A priori, le raisonnement du président des patrons est implacable. On dirait un constat de la Cour des comptes. Il s'impose par son bon sens, et impose le silence dans les rangs. Chaque année, le statut particulier des intermittents coûte un milliard à l'Unedic, et la réforme de 2003, qui a durci les conditions d'accès, n'a pas arrangé les choses. Pourquoi les entreprises qui ne travaillent pas dans le spectacle, et pourquoi les salariés qui ne sont pas des artistes devraient-ils continuer à financer un régime de chômage dont ils ne profitent pas ?
« Deux et deux font quatre », mon cher Watson, il faudrait donc le liquider au nom de l'équité, et de la saine économie.

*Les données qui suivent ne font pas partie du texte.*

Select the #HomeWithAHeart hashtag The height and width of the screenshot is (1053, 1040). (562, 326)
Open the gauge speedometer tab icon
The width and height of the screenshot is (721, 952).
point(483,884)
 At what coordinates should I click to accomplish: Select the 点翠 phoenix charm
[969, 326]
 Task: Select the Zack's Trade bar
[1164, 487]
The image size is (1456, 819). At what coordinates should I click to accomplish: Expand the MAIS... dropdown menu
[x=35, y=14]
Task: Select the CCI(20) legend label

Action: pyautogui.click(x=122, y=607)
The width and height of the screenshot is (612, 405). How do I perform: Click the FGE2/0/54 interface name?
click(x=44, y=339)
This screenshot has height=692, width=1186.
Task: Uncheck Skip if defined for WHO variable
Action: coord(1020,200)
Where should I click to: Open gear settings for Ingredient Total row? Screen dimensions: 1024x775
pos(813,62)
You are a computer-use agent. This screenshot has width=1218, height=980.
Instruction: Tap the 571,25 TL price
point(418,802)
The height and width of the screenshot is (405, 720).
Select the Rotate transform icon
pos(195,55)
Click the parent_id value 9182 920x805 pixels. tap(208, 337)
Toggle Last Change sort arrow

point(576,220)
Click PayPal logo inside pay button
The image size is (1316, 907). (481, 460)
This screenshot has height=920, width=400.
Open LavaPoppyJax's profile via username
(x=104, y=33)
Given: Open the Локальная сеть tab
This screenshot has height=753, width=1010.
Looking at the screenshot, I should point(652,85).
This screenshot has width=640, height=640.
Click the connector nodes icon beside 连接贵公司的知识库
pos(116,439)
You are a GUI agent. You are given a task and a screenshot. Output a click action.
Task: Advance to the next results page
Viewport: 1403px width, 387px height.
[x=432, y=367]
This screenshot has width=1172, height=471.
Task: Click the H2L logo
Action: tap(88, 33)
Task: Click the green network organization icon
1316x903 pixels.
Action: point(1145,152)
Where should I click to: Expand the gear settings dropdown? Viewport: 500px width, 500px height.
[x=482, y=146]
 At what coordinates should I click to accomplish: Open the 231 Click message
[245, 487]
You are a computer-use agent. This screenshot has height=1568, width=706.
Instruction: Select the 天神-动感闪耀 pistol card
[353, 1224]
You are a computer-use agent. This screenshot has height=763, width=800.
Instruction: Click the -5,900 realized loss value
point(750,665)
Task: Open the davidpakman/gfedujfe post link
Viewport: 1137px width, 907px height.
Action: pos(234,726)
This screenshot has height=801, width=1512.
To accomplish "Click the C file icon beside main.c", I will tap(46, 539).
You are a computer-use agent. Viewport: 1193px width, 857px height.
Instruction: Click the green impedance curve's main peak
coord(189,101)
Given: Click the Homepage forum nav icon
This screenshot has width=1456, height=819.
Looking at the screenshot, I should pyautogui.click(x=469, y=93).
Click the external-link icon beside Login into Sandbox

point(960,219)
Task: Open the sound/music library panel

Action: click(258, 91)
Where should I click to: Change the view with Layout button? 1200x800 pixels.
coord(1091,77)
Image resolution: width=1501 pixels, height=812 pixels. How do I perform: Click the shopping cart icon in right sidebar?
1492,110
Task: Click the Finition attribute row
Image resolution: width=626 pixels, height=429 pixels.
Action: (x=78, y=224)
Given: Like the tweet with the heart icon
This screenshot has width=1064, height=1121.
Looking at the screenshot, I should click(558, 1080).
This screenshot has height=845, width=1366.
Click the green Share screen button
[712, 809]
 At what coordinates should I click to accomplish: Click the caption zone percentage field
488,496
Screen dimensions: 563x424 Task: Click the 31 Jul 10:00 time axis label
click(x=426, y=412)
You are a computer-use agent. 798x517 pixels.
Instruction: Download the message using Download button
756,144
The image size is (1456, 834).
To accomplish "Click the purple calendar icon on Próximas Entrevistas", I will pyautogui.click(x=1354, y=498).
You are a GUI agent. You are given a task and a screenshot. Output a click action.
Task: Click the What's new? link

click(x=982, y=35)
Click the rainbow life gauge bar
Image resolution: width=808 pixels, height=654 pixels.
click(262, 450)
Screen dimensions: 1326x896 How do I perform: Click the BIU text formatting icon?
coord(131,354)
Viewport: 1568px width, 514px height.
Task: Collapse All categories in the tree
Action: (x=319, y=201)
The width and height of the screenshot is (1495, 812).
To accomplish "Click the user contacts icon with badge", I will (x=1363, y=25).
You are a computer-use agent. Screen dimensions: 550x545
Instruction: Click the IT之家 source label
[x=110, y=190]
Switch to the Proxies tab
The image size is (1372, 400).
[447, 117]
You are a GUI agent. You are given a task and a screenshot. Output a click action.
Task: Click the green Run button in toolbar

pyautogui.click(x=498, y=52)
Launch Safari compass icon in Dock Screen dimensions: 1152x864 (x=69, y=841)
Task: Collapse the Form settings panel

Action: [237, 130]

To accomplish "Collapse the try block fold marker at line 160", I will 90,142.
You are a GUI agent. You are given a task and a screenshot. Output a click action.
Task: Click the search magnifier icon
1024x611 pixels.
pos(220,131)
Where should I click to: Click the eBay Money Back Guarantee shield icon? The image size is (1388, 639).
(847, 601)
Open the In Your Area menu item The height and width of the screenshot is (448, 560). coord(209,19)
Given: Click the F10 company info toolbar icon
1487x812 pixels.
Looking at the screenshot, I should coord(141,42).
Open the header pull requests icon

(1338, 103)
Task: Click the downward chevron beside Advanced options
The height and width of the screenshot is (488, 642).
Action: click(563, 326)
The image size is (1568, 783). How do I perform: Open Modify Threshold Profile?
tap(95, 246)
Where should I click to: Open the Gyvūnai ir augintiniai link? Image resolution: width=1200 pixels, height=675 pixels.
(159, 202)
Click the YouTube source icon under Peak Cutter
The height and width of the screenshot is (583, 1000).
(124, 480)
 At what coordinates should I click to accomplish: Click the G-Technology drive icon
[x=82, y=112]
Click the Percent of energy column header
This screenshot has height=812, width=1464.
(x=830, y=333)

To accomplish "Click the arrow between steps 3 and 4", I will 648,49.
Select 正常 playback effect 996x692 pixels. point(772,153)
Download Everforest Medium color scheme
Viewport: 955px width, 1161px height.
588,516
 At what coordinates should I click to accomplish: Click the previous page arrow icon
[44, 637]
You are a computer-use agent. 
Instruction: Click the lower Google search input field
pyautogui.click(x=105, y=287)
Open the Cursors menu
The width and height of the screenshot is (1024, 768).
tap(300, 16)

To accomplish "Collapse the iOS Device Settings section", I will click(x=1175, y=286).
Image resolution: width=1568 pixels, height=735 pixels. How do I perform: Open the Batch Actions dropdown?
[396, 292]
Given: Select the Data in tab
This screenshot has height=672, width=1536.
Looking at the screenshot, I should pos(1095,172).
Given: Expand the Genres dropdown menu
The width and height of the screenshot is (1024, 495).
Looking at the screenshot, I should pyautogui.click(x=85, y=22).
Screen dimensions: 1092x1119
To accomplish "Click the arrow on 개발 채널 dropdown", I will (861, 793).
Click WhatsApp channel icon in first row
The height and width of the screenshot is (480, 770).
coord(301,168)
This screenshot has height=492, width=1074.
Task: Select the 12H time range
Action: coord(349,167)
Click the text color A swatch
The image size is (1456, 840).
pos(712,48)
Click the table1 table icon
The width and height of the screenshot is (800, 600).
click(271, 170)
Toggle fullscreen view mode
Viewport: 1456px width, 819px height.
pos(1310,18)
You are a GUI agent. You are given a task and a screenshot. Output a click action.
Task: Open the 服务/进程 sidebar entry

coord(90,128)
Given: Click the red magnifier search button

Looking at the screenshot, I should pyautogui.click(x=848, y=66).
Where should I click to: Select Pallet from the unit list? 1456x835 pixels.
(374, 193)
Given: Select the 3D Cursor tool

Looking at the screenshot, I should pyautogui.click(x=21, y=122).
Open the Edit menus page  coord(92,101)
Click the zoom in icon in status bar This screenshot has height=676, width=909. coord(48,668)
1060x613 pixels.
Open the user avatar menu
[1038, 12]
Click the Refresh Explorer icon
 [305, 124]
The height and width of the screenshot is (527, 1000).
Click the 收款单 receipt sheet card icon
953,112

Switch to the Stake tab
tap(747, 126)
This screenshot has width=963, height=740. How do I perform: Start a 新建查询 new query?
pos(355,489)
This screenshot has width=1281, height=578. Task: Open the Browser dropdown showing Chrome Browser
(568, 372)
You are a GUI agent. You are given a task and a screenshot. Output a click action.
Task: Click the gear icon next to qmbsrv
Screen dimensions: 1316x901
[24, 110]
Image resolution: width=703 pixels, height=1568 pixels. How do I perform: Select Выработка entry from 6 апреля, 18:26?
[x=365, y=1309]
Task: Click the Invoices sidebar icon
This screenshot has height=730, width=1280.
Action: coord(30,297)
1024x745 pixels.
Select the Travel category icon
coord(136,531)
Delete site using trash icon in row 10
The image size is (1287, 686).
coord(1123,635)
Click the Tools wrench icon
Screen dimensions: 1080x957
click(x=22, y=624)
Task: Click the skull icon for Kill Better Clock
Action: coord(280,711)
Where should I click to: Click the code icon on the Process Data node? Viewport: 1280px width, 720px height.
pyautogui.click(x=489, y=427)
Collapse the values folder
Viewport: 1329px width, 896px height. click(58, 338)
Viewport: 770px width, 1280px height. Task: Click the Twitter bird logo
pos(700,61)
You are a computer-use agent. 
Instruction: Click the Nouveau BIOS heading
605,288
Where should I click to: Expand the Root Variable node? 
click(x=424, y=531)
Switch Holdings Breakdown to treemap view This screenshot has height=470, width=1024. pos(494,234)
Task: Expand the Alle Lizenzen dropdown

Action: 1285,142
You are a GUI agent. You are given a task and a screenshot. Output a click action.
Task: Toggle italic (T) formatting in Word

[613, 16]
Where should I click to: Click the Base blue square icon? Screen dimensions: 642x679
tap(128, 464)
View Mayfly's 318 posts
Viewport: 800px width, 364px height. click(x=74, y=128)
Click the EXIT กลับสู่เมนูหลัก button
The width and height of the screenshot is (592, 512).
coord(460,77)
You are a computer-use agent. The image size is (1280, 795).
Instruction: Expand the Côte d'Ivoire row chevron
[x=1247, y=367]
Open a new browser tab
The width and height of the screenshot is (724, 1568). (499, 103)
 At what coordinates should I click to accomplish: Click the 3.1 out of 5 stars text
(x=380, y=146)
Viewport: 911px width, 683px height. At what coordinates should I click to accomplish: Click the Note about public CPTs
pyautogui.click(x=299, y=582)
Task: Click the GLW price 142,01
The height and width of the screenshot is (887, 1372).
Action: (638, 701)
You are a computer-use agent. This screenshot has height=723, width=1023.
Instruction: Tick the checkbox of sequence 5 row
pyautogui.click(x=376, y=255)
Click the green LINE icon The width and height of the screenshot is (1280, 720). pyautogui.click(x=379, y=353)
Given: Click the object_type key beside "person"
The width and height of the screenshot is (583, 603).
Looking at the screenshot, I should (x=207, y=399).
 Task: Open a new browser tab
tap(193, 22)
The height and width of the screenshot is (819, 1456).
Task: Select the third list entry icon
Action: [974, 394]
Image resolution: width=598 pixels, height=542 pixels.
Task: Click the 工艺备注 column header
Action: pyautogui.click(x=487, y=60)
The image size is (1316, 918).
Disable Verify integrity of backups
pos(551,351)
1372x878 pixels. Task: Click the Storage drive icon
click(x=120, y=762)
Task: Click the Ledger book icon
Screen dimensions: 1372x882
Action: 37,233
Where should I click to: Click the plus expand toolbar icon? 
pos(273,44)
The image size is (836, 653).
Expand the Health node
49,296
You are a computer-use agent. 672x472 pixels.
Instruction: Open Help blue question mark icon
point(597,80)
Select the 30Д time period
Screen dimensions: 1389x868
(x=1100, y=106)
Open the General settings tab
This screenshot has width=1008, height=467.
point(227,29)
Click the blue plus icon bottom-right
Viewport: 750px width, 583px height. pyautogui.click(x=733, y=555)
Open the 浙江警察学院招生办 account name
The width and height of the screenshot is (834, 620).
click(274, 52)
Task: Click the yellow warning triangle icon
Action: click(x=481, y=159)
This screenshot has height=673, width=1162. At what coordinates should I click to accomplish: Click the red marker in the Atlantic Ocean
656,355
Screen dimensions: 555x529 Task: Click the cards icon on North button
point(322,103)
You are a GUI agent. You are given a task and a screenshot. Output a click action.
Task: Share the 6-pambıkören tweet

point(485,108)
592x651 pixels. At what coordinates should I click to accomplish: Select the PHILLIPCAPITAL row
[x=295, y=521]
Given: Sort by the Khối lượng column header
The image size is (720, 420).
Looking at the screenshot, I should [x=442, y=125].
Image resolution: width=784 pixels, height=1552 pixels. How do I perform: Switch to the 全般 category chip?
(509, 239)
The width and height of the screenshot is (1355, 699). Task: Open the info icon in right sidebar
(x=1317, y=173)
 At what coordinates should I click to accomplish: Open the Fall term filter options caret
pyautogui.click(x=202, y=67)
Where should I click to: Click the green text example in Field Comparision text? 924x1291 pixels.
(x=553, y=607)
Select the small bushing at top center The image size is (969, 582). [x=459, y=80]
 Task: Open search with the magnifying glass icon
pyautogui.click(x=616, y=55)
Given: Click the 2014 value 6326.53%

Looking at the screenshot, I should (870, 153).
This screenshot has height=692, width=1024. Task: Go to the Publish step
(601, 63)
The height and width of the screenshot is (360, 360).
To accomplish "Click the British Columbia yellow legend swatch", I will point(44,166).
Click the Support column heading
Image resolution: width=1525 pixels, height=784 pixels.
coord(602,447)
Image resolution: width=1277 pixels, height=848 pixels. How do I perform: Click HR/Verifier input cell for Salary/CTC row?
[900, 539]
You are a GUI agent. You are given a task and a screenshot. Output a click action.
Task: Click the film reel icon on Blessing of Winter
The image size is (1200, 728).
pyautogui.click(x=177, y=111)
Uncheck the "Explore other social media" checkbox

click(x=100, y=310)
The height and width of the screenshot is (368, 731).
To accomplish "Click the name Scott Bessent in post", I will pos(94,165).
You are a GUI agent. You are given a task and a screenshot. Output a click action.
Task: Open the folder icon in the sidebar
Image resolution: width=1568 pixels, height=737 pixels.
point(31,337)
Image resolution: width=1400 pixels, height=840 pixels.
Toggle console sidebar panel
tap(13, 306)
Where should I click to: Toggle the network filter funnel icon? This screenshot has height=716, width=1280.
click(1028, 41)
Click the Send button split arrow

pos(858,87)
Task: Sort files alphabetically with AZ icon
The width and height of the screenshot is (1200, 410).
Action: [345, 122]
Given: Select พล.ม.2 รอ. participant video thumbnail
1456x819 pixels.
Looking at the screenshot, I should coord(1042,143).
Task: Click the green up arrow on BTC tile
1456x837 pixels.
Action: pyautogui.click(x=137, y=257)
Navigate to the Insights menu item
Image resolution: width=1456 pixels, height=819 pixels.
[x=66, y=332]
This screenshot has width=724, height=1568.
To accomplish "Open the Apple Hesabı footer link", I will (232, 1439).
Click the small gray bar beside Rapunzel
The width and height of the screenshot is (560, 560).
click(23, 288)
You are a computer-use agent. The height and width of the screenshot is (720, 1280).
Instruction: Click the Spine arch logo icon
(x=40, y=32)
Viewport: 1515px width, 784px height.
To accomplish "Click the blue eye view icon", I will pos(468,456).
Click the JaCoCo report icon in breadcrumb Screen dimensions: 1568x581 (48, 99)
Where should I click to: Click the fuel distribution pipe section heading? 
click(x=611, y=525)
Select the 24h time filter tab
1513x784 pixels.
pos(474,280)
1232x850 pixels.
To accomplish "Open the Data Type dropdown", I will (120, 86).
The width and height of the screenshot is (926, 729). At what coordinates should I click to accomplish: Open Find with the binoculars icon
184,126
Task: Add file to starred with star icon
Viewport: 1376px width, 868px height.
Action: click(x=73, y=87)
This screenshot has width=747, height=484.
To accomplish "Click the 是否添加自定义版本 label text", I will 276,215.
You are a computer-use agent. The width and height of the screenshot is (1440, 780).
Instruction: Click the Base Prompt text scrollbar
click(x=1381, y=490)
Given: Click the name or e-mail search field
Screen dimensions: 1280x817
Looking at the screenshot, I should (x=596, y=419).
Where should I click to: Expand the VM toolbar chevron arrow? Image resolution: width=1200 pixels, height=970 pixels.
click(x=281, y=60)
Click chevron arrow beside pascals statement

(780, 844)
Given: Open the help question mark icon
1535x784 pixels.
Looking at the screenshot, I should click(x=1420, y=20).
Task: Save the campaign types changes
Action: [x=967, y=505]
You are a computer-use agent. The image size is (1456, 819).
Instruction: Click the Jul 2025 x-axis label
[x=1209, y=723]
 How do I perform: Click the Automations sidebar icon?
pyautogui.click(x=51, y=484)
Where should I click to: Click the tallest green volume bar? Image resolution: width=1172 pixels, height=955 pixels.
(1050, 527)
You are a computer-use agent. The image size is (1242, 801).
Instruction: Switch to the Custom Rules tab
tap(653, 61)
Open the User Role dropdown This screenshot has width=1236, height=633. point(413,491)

Le problème, c'est que si la France se distingue de ses voisins en assumant ce coûteux régime spécial, elle se différencie aussi par une autre originalité, tout aussi exceptionnelle. Quel pays peut se flatter de proposer la même densité culturelle ? Qui peut offrir ce panel de festivals qui fait courir la planète, et provoque des retombées directes et indirectes impossibles à calculer. Est-ce qu'Avignon serait Avignon si chaque été, attirés par deux mille spectacles, la population de la ville n'était pas multipliée par trois ? Est-ce que le chiffre d'affaires des commerçants, des restaurateurs, des hôteliers, des entreprises en général, serait le même, est-ce que la réputation de la ville, son image, son attractivité, donc ses rentrées, ne sont pas dopées par cet événement qui ne doit rien à deux et deux font quatre.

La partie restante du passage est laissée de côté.